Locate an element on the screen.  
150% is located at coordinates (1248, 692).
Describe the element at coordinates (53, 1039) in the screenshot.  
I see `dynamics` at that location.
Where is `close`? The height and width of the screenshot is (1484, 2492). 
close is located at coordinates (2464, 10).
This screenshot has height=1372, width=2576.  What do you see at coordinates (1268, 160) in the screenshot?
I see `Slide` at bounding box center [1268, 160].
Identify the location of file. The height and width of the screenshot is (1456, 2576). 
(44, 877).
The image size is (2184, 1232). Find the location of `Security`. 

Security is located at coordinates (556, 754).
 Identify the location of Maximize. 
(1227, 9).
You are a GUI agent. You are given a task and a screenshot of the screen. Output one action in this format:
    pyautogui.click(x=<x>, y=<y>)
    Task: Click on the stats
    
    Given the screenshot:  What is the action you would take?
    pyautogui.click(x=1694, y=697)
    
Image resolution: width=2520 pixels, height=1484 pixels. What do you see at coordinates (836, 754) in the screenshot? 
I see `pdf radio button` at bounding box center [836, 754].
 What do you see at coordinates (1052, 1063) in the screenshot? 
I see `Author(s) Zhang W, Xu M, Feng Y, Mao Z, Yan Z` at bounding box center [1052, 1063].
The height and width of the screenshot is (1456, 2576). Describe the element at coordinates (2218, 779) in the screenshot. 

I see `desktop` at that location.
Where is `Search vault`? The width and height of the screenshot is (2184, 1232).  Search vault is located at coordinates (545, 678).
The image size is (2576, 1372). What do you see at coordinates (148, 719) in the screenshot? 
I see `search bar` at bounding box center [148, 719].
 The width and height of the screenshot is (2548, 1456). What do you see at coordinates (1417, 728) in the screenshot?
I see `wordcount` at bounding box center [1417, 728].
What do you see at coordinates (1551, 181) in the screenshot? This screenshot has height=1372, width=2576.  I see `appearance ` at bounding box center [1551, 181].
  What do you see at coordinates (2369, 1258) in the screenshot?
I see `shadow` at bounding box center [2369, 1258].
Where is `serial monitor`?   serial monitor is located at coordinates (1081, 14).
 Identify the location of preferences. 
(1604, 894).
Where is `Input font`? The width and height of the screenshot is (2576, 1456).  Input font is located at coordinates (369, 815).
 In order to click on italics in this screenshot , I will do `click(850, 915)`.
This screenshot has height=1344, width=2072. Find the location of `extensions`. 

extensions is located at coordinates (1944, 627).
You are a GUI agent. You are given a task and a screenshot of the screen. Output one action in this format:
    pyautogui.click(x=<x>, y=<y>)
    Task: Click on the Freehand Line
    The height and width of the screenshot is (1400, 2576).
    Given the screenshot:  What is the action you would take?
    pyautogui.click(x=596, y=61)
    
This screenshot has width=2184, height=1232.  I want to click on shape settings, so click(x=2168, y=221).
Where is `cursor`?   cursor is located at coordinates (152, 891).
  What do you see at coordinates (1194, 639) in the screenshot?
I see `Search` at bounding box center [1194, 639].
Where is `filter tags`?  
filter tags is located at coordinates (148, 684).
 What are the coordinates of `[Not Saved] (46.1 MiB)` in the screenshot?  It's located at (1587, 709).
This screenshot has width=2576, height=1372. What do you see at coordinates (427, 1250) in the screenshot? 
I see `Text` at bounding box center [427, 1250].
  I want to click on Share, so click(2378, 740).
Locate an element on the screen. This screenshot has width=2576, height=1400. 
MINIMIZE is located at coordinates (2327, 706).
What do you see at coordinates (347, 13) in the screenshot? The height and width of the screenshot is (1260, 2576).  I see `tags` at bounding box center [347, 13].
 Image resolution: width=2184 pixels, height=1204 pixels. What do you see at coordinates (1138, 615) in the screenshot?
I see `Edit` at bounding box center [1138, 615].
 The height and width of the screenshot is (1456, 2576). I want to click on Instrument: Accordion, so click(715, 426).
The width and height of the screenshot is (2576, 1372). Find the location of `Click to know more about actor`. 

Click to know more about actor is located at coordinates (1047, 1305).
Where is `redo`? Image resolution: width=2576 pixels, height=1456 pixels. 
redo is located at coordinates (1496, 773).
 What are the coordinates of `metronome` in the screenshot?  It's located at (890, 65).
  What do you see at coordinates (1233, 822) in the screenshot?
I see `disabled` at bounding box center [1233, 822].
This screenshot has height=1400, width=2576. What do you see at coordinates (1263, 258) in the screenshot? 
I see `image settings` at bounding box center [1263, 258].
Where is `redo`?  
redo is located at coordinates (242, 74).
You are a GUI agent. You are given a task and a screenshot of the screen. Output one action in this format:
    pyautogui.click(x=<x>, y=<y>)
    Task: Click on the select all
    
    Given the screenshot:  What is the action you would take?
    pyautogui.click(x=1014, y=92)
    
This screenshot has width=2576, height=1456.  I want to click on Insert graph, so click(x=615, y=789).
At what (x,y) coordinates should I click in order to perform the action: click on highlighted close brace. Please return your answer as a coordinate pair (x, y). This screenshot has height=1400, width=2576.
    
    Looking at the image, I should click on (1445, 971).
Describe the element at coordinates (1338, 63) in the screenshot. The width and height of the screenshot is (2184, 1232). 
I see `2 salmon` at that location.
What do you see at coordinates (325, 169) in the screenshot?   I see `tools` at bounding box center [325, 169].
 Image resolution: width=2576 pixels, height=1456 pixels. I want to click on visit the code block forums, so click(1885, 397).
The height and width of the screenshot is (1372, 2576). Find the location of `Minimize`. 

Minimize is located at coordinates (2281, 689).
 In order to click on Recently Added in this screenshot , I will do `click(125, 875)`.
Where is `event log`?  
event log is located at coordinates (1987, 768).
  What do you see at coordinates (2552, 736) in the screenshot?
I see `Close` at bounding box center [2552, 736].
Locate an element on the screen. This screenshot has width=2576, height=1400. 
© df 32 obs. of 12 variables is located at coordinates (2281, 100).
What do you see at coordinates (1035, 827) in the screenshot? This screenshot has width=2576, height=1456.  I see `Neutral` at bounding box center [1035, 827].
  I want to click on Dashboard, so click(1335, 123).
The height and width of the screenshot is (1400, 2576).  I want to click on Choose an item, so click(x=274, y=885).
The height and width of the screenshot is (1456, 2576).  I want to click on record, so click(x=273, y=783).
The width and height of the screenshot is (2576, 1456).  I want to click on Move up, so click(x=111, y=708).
********************
- [WHAT IS EXPECTED] Repeat the items above, beginning at the line that contains "at (1587, 709)." and stopping after the line that contains "at (890, 65).".

- [WRITTEN ANSWER]
 What are the coordinates of `[Not Saved] (46.1 MiB)` in the screenshot?  It's located at (1587, 709).
This screenshot has width=2576, height=1372. What do you see at coordinates (427, 1250) in the screenshot? 
I see `Text` at bounding box center [427, 1250].
  I want to click on Share, so click(2378, 740).
Locate an element on the screen. This screenshot has width=2576, height=1400. 
MINIMIZE is located at coordinates (2327, 706).
What do you see at coordinates (347, 13) in the screenshot? The height and width of the screenshot is (1260, 2576).  I see `tags` at bounding box center [347, 13].
 Image resolution: width=2184 pixels, height=1204 pixels. What do you see at coordinates (1138, 615) in the screenshot?
I see `Edit` at bounding box center [1138, 615].
 The height and width of the screenshot is (1456, 2576). I want to click on Instrument: Accordion, so click(715, 426).
The width and height of the screenshot is (2576, 1372). Find the location of `Click to know more about actor`. 

Click to know more about actor is located at coordinates (1047, 1305).
Where is `redo`? Image resolution: width=2576 pixels, height=1456 pixels. 
redo is located at coordinates (1496, 773).
 What are the coordinates of `metronome` in the screenshot?  It's located at (890, 65).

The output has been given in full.